■ What the task requires ■
Please restate every record below word for word.

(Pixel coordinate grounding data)
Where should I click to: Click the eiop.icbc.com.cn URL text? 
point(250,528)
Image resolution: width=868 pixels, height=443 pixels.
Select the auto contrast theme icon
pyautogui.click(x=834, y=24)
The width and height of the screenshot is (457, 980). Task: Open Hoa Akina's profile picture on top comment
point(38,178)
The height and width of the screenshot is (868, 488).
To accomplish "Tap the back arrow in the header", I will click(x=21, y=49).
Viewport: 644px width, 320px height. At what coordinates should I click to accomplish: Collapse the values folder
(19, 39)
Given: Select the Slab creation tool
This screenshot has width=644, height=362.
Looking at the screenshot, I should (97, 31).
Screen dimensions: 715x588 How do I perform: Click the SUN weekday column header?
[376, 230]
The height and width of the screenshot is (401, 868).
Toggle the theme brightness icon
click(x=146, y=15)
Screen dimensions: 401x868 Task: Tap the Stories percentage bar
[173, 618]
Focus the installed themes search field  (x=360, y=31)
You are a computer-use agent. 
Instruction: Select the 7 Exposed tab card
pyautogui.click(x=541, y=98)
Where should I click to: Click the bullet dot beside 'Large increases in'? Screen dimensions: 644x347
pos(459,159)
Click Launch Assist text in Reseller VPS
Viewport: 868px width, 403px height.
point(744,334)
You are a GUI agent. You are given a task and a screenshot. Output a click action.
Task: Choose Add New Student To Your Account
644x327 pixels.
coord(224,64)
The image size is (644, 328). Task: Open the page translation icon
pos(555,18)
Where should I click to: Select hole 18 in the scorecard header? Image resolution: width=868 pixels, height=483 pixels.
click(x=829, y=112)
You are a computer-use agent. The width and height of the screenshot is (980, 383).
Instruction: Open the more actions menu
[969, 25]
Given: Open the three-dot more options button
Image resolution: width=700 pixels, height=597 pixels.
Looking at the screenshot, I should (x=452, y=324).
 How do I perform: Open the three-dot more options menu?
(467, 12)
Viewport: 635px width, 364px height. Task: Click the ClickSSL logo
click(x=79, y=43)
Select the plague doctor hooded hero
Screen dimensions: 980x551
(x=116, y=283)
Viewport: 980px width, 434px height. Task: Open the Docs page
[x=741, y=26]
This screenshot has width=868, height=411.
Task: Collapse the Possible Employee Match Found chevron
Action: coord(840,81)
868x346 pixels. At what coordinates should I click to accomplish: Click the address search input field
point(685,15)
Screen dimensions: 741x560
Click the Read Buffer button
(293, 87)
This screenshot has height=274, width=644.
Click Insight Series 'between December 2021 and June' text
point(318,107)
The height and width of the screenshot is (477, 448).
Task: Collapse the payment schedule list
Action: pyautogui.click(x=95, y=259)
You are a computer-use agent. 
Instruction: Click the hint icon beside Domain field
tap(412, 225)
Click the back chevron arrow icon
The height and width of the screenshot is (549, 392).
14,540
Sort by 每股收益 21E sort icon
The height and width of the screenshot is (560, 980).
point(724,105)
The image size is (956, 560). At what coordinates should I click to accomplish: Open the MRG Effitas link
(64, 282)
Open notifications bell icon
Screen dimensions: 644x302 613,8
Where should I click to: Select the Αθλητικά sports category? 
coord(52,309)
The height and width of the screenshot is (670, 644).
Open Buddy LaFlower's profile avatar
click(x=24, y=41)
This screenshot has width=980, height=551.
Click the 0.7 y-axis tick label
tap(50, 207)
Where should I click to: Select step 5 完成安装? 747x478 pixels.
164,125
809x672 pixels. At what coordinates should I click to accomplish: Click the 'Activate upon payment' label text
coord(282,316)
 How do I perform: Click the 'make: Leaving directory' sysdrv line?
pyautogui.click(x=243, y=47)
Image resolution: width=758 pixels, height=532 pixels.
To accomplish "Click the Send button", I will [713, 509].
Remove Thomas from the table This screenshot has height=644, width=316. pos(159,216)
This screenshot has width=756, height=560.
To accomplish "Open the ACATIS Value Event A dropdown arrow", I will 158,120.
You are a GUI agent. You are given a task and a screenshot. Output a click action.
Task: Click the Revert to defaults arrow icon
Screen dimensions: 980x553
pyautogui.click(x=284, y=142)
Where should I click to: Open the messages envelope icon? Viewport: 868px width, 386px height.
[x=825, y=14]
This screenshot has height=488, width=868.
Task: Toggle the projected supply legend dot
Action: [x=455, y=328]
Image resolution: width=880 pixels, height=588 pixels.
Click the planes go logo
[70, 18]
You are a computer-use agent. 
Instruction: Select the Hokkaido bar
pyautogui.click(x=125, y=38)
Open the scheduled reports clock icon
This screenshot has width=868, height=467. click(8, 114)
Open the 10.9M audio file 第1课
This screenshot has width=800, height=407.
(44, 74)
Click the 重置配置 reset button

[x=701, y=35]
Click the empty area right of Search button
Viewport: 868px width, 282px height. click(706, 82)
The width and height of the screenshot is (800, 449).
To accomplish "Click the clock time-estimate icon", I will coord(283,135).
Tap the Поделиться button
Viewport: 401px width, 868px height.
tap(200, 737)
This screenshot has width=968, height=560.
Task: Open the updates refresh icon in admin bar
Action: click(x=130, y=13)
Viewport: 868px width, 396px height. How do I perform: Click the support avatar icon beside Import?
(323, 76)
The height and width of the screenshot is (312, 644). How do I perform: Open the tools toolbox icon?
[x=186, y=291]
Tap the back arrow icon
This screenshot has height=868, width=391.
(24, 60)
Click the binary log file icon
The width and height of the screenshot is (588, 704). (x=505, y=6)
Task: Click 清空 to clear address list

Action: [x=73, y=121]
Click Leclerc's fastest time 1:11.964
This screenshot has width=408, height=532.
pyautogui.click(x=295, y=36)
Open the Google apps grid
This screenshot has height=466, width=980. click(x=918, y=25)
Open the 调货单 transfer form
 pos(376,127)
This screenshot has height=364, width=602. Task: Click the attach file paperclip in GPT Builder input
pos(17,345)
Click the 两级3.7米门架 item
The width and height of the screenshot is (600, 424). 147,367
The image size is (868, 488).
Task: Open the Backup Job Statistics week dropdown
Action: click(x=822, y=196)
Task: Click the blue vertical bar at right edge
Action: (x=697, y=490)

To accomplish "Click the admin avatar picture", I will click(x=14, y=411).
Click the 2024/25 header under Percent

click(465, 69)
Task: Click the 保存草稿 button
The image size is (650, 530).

■ Response ■
Where should I click to: Click the eiop.icbc.com.cn URL text? 
point(250,528)
Image resolution: width=868 pixels, height=443 pixels.
Select the auto contrast theme icon
pyautogui.click(x=834, y=24)
The width and height of the screenshot is (457, 980). Task: Open Hoa Akina's profile picture on top comment
point(38,178)
The height and width of the screenshot is (868, 488).
To accomplish "Tap the back arrow in the header", I will click(x=21, y=49).
Viewport: 644px width, 320px height. At what coordinates should I click to accomplish: Collapse the values folder
(19, 39)
Given: Select the Slab creation tool
This screenshot has width=644, height=362.
Looking at the screenshot, I should (97, 31).
Screen dimensions: 715x588 How do I perform: Click the SUN weekday column header?
[376, 230]
The height and width of the screenshot is (401, 868).
Toggle the theme brightness icon
click(x=146, y=15)
Screen dimensions: 401x868 Task: Tap the Stories percentage bar
[173, 618]
Focus the installed themes search field  (x=360, y=31)
You are a computer-use agent. 
Instruction: Select the 7 Exposed tab card
pyautogui.click(x=541, y=98)
Where should I click to: Click the bullet dot beside 'Large increases in'? Screen dimensions: 644x347
pos(459,159)
Click Launch Assist text in Reseller VPS
Viewport: 868px width, 403px height.
point(744,334)
You are a GUI agent. You are given a task and a screenshot. Output a click action.
Task: Choose Add New Student To Your Account
644x327 pixels.
coord(224,64)
The image size is (644, 328). Task: Open the page translation icon
pos(555,18)
Where should I click to: Select hole 18 in the scorecard header? Image resolution: width=868 pixels, height=483 pixels.
click(x=829, y=112)
You are a computer-use agent. The width and height of the screenshot is (980, 383).
Instruction: Open the more actions menu
[969, 25]
Given: Open the three-dot more options button
Image resolution: width=700 pixels, height=597 pixels.
Looking at the screenshot, I should (x=452, y=324).
 How do I perform: Open the three-dot more options menu?
(467, 12)
Viewport: 635px width, 364px height. Task: Click the ClickSSL logo
click(x=79, y=43)
Select the plague doctor hooded hero
Screen dimensions: 980x551
(x=116, y=283)
Viewport: 980px width, 434px height. Task: Open the Docs page
[x=741, y=26]
This screenshot has width=868, height=411.
Task: Collapse the Possible Employee Match Found chevron
Action: coord(840,81)
868x346 pixels. At what coordinates should I click to accomplish: Click the address search input field
point(685,15)
Screen dimensions: 741x560
Click the Read Buffer button
(293, 87)
This screenshot has height=274, width=644.
Click Insight Series 'between December 2021 and June' text
point(318,107)
The height and width of the screenshot is (477, 448).
Task: Collapse the payment schedule list
Action: pyautogui.click(x=95, y=259)
You are a computer-use agent. 
Instruction: Click the hint icon beside Domain field
tap(412, 225)
Click the back chevron arrow icon
The height and width of the screenshot is (549, 392).
14,540
Sort by 每股收益 21E sort icon
The height and width of the screenshot is (560, 980).
point(724,105)
The image size is (956, 560). At what coordinates should I click to accomplish: Open the MRG Effitas link
(64, 282)
Open notifications bell icon
Screen dimensions: 644x302 613,8
Where should I click to: Select the Αθλητικά sports category? 
coord(52,309)
The height and width of the screenshot is (670, 644).
Open Buddy LaFlower's profile avatar
click(x=24, y=41)
This screenshot has width=980, height=551.
Click the 0.7 y-axis tick label
tap(50, 207)
Where should I click to: Select step 5 完成安装? 747x478 pixels.
164,125
809x672 pixels. At what coordinates should I click to accomplish: Click the 'Activate upon payment' label text
coord(282,316)
 How do I perform: Click the 'make: Leaving directory' sysdrv line?
pyautogui.click(x=243, y=47)
Image resolution: width=758 pixels, height=532 pixels.
To accomplish "Click the Send button", I will [713, 509].
Remove Thomas from the table This screenshot has height=644, width=316. pos(159,216)
This screenshot has width=756, height=560.
To accomplish "Open the ACATIS Value Event A dropdown arrow", I will 158,120.
You are a GUI agent. You are given a task and a screenshot. Output a click action.
Task: Click the Revert to defaults arrow icon
Screen dimensions: 980x553
pyautogui.click(x=284, y=142)
Where should I click to: Open the messages envelope icon? Viewport: 868px width, 386px height.
[x=825, y=14]
This screenshot has height=488, width=868.
Task: Toggle the projected supply legend dot
Action: [x=455, y=328]
Image resolution: width=880 pixels, height=588 pixels.
Click the planes go logo
[70, 18]
You are a computer-use agent. 
Instruction: Select the Hokkaido bar
pyautogui.click(x=125, y=38)
Open the scheduled reports clock icon
This screenshot has width=868, height=467. click(8, 114)
Open the 10.9M audio file 第1课
This screenshot has width=800, height=407.
(44, 74)
Click the 重置配置 reset button

[x=701, y=35]
Click the empty area right of Search button
Viewport: 868px width, 282px height. click(706, 82)
The width and height of the screenshot is (800, 449).
To accomplish "Click the clock time-estimate icon", I will coord(283,135).
Tap the Поделиться button
Viewport: 401px width, 868px height.
tap(200, 737)
This screenshot has width=968, height=560.
Task: Open the updates refresh icon in admin bar
Action: click(x=130, y=13)
Viewport: 868px width, 396px height. How do I perform: Click the support avatar icon beside Import?
(323, 76)
The height and width of the screenshot is (312, 644). How do I perform: Open the tools toolbox icon?
[x=186, y=291]
Tap the back arrow icon
This screenshot has height=868, width=391.
(24, 60)
Click the binary log file icon
The width and height of the screenshot is (588, 704). (x=505, y=6)
Task: Click 清空 to clear address list

Action: [x=73, y=121]
Click Leclerc's fastest time 1:11.964
This screenshot has width=408, height=532.
pyautogui.click(x=295, y=36)
Open the Google apps grid
This screenshot has height=466, width=980. click(x=918, y=25)
Open the 调货单 transfer form
 pos(376,127)
This screenshot has height=364, width=602. Task: Click the attach file paperclip in GPT Builder input
pos(17,345)
Click the 两级3.7米门架 item
The width and height of the screenshot is (600, 424). 147,367
The image size is (868, 488).
Task: Open the Backup Job Statistics week dropdown
Action: click(x=822, y=196)
Task: Click the blue vertical bar at right edge
Action: (x=697, y=490)

To accomplish "Click the admin avatar picture", I will click(x=14, y=411).
Click the 2024/25 header under Percent

click(465, 69)
Task: Click the 保存草稿 button
The image size is (650, 530).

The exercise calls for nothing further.